> _Exercise objective_
Take from the data every line in which the word "Toggle" is found.

___ Entries supplied ___

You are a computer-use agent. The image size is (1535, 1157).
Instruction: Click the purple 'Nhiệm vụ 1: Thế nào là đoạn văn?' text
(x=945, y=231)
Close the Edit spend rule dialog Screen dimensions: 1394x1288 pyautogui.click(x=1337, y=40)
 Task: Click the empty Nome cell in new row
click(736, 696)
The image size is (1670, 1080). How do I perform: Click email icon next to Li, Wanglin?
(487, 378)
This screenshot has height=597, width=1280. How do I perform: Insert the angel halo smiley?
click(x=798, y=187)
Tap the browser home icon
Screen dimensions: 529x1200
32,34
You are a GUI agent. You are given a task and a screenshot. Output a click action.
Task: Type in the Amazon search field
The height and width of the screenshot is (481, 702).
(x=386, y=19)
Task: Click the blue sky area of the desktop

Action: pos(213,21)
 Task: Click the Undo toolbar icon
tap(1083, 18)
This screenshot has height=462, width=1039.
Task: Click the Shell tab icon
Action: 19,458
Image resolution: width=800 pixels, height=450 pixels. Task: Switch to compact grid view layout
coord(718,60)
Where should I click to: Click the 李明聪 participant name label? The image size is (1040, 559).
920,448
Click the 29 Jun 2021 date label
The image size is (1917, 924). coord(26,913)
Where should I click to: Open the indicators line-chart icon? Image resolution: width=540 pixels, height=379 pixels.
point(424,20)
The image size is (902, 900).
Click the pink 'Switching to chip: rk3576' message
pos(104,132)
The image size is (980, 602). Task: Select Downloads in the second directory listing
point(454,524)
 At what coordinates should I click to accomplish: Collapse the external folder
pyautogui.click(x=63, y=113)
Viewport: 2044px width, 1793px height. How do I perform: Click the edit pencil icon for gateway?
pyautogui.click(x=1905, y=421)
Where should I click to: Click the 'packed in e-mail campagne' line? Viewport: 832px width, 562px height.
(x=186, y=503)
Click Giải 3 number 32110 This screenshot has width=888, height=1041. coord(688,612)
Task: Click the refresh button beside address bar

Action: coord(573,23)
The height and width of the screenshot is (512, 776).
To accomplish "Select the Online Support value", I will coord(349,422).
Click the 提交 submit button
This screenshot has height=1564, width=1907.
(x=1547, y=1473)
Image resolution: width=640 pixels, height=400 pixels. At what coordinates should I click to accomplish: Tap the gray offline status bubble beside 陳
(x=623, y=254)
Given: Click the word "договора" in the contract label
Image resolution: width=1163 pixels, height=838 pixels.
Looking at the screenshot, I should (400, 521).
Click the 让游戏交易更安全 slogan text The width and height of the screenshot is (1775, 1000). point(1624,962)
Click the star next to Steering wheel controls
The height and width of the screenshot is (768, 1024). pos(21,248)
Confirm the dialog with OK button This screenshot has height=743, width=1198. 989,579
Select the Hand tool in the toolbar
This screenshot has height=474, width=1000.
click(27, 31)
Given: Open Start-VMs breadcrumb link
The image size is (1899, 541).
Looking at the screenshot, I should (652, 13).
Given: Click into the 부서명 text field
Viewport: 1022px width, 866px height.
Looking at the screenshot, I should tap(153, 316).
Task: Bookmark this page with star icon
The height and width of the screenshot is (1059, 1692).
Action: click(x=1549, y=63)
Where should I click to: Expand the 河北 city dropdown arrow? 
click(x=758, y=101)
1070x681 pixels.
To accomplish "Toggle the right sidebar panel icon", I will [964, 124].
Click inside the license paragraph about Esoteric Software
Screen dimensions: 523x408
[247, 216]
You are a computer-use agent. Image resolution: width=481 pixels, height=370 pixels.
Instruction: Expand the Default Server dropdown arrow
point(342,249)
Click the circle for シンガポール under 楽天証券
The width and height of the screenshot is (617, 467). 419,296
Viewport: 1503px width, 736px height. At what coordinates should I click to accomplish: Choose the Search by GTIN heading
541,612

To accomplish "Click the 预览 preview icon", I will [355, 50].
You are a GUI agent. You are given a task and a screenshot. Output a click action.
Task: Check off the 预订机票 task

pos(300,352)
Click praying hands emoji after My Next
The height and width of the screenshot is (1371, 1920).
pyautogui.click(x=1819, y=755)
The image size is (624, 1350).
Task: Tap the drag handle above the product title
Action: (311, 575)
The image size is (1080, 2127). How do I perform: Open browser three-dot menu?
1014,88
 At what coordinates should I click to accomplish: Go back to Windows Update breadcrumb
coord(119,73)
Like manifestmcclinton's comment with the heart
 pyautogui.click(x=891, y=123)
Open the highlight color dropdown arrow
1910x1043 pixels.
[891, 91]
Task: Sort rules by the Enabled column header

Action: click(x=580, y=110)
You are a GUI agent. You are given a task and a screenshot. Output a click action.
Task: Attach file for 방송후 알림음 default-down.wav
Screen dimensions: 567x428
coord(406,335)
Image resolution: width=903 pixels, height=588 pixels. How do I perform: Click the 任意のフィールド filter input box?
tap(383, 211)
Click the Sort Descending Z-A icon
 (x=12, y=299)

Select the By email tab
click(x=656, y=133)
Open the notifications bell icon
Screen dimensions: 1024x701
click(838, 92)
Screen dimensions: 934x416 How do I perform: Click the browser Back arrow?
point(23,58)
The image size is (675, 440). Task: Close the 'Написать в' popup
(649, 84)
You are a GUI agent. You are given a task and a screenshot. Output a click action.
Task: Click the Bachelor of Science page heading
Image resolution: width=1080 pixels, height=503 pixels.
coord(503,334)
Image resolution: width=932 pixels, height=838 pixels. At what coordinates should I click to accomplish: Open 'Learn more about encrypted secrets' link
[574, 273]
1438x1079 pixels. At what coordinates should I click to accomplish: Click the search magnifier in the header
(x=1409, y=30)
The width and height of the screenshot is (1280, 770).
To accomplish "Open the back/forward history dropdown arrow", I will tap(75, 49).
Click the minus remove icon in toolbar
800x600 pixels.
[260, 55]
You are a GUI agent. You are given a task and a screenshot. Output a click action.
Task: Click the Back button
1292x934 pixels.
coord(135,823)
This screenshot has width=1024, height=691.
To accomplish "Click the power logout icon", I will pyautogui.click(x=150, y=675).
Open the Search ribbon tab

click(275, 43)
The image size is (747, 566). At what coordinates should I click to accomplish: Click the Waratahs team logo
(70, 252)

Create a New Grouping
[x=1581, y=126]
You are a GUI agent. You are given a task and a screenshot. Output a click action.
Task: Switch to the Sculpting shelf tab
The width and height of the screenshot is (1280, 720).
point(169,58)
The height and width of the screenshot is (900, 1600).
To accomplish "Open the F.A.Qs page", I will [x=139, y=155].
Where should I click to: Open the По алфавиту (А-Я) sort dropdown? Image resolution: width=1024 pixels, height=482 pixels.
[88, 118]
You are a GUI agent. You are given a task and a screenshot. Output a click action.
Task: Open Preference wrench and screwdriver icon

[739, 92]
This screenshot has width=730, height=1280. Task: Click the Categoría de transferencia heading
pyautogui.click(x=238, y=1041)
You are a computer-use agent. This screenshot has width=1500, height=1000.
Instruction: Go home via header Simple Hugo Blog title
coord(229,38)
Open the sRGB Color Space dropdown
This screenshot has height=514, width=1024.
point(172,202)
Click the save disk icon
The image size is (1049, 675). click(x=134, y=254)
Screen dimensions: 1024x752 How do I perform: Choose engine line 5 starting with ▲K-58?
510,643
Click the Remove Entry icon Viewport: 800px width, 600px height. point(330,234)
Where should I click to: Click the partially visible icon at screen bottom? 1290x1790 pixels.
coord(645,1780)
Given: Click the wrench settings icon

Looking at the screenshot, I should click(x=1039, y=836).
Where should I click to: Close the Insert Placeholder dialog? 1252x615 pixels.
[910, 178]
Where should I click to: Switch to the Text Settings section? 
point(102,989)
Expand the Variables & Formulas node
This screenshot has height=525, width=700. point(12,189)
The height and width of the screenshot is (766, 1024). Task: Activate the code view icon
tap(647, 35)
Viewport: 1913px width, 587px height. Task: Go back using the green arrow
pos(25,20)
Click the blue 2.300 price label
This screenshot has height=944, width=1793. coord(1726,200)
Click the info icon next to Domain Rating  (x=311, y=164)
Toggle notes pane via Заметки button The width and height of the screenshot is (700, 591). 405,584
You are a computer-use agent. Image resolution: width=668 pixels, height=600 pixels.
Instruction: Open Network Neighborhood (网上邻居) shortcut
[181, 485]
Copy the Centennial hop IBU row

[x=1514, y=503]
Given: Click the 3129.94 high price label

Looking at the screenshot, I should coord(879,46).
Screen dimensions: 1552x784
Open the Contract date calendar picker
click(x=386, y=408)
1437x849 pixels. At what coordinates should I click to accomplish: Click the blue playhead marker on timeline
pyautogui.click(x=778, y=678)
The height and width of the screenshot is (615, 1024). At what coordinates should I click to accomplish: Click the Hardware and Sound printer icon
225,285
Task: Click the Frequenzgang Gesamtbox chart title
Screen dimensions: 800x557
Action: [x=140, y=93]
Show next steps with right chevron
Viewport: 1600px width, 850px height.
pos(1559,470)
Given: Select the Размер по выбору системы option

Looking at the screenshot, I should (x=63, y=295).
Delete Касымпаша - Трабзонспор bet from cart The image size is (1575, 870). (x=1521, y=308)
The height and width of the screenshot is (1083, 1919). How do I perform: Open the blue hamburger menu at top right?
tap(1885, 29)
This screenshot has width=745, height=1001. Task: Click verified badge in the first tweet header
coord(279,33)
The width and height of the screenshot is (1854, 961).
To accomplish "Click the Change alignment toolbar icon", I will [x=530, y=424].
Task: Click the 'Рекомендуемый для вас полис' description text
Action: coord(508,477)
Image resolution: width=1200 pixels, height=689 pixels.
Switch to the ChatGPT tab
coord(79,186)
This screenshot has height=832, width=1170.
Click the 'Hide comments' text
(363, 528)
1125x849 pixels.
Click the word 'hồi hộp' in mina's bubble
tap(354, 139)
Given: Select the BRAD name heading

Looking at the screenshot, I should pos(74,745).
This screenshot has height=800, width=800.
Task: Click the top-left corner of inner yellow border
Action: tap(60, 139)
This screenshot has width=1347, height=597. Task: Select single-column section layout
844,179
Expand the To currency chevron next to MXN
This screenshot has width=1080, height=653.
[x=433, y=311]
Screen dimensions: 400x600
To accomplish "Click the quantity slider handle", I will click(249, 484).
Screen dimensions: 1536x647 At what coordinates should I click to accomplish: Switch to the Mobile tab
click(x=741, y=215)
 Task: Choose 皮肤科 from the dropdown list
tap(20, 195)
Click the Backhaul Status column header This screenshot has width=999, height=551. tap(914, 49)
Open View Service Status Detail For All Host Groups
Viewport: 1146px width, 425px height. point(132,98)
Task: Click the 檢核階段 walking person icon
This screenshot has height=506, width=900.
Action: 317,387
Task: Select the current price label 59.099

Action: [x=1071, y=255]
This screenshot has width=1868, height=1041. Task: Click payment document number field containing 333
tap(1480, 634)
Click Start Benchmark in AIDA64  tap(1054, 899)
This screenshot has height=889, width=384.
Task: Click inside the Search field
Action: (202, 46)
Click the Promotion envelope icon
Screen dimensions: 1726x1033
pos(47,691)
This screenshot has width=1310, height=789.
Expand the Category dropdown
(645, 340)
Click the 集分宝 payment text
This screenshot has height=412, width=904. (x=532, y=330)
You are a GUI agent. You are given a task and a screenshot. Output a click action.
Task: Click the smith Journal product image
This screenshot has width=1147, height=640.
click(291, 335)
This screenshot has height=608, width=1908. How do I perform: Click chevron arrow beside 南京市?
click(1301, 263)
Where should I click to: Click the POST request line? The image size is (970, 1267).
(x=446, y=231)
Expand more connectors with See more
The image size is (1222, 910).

___

> _Answer to this exercise_
To accomplish "Toggle the right sidebar panel icon", I will [964, 124].
Toggle notes pane via Заметки button The width and height of the screenshot is (700, 591). 405,584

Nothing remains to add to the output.